有位阿姨推著嬰兒車,手裡拿著張打折促銷的傳單扇風。
鍾斂渠攬住薛秒的肩,擔心她被紙張劃到臉。
薛秒靠著他,冒出沒說完的後半句。
「很挺,很硬。」
鍾斂渠:「」
薛秒:「」她看著他沉靜的目光,心虛的補充,「我是說鼻子。」
「嗯」
鍾斂渠看了她好一會兒,電梯門開啟後,終於笑出聲。
薛秒想起一句臺詞,「翠果兒,給我打爛她的嘴。
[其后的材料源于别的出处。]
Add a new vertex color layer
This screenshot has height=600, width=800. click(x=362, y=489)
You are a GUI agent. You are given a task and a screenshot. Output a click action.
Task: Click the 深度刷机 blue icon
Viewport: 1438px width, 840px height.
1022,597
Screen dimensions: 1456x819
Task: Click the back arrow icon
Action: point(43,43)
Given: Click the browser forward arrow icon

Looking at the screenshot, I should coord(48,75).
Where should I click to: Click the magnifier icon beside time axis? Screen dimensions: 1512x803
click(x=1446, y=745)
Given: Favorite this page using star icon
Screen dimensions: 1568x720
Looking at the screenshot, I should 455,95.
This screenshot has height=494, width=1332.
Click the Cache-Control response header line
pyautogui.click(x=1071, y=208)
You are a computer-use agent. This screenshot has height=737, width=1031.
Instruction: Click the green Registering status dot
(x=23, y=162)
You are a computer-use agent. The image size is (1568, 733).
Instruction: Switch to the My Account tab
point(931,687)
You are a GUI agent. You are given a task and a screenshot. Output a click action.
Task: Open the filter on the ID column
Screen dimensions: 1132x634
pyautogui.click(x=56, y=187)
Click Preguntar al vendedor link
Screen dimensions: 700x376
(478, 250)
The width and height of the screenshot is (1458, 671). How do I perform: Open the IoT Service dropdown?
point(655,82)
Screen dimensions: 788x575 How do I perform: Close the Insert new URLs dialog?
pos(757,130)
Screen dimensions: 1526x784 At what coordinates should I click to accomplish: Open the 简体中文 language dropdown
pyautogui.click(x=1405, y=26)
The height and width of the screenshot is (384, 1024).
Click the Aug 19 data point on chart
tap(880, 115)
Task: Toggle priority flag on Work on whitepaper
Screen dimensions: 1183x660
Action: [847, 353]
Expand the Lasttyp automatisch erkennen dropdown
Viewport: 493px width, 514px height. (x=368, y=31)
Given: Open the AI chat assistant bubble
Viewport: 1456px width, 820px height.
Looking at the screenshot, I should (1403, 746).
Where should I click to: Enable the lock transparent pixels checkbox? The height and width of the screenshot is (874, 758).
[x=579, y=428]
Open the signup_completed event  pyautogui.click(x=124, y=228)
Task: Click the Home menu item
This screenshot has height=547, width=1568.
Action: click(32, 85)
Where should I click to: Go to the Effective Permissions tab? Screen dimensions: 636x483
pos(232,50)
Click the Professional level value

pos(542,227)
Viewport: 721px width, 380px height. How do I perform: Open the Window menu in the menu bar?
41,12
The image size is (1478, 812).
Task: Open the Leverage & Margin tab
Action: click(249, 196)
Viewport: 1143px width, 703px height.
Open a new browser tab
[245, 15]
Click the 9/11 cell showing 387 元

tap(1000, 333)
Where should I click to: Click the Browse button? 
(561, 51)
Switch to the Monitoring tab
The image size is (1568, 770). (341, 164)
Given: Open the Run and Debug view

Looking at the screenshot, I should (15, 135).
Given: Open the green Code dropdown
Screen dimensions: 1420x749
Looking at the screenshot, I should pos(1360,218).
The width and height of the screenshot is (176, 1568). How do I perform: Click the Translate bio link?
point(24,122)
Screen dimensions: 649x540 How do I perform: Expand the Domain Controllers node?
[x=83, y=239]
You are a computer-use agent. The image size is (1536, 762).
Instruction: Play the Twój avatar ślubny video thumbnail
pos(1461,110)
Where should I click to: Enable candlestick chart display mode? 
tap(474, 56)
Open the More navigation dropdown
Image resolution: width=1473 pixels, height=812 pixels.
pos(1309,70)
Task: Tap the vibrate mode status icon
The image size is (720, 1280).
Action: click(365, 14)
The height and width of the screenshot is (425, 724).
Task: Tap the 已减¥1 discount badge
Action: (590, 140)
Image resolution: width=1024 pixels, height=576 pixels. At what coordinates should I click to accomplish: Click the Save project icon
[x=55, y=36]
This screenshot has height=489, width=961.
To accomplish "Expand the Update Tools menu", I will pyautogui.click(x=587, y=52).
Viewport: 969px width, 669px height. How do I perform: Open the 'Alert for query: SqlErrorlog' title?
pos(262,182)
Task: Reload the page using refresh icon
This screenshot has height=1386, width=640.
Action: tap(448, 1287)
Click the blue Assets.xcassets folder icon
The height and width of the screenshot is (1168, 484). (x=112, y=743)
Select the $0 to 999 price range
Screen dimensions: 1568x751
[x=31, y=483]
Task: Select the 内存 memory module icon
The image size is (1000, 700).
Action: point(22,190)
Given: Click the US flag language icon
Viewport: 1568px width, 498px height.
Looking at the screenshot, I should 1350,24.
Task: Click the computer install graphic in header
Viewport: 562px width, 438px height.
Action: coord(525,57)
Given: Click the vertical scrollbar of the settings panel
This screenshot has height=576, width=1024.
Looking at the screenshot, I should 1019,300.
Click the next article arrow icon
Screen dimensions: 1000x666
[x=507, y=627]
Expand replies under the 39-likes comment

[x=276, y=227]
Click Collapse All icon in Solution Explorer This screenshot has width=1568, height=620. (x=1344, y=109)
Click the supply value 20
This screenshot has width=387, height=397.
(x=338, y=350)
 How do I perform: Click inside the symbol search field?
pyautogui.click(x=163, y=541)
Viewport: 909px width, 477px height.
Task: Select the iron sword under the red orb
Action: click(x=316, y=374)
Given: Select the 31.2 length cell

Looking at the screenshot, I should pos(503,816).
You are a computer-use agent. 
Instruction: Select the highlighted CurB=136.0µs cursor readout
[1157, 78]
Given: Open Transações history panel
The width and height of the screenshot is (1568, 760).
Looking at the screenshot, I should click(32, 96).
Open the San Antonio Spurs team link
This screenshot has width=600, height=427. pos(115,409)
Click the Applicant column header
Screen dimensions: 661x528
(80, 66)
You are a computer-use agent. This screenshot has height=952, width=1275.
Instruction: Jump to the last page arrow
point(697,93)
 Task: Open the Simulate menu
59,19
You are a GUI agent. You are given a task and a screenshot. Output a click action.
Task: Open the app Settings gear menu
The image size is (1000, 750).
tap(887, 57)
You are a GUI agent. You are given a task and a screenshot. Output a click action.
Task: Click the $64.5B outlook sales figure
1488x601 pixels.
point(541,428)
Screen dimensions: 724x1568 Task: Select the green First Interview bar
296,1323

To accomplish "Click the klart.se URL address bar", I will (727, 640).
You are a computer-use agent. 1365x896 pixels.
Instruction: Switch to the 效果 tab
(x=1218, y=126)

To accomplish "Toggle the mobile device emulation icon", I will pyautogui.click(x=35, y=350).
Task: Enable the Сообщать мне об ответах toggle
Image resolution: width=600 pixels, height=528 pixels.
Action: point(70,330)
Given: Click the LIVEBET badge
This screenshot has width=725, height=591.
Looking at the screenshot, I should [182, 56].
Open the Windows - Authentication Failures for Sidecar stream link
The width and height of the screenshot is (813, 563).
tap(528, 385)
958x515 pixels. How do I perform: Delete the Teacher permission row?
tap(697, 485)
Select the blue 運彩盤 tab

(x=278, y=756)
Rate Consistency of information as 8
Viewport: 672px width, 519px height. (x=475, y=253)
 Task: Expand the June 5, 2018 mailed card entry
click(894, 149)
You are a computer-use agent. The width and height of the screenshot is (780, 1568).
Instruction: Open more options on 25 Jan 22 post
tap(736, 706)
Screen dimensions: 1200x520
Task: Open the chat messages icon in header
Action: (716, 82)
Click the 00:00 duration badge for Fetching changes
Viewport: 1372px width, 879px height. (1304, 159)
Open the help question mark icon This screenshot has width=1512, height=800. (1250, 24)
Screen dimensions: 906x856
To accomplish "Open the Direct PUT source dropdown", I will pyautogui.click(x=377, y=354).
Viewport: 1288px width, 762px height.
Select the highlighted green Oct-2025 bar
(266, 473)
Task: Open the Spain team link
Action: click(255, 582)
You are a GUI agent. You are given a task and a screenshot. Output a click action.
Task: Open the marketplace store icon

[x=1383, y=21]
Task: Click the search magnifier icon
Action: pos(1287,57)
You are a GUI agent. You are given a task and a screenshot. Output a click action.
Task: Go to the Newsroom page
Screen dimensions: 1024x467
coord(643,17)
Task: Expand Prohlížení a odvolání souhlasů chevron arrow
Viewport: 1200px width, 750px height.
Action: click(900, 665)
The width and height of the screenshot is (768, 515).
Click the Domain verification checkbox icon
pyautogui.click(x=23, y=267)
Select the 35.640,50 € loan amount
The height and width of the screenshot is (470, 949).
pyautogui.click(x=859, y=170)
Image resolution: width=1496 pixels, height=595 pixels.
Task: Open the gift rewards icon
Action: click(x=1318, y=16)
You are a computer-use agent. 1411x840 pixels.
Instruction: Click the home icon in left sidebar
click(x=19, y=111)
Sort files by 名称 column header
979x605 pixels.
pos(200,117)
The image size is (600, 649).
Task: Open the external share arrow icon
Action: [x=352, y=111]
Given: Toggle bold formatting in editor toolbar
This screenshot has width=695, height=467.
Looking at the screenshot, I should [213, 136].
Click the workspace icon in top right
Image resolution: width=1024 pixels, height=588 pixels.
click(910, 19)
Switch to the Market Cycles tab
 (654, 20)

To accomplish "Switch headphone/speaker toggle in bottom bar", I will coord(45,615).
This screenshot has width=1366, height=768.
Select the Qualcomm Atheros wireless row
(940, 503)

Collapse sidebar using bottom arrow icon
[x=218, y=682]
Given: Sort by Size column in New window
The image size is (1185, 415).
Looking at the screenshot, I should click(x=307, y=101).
」
此刻她的心情亦然。
平時不怎麼笑的人,笑起來就沒個停歇,一直到走進早點鋪子裡還在笑。
「有完沒完啊!」薛秒臉紅,掐他手腕,拉著人坐下,「吃飯!」
鍾斂渠抿住嘴角,好不容易憋著笑,看向正握著漏勺舀麵條的老闆娘,問薛秒,「你吃麵?」
早上八點多,鋪子門前人來人往,有人說笑著進來落座,有人行色匆匆的點完單離開。
兩屜蒸籠在淡金的日光中冒著白朦朦的熱汽,老闆娘忙碌的身影也被渡上一層俗世煙火的溫馨感。
薛秒看著手速麻利的小夥計往大瓷碗裡鋪上紅油辣椒和油鹽醋,飛快撈起一把青翠的油麥菜丟進去。
迅速接過老闆娘遞過來的麵條和高湯,最後再淋上一勺香氣撲鼻的芝麻油。
活色生香只在點滴瞬間。
鍾斂渠用開水燙好筷子,揚聲點單:「老闆我要一份清湯碗雜醬面,和一份」
「我要一份黃魚小餛飩!」
薛秒笑著點完單,視線飄到熱氣騰騰的湯鍋裡。
「好嘞,稍等啊!」小夥計抬起手,拿毛巾抹了把熱汗,「碗雜醬面,黃魚餛飩一份!」
她和鍾斂渠對望一眼,笑著又說了幾句閒天,
長條板凳上漸漸坐滿人,幾個初中生在鄰桌抱怨暑假作業太難,說培訓班的都做不完,就要開學了。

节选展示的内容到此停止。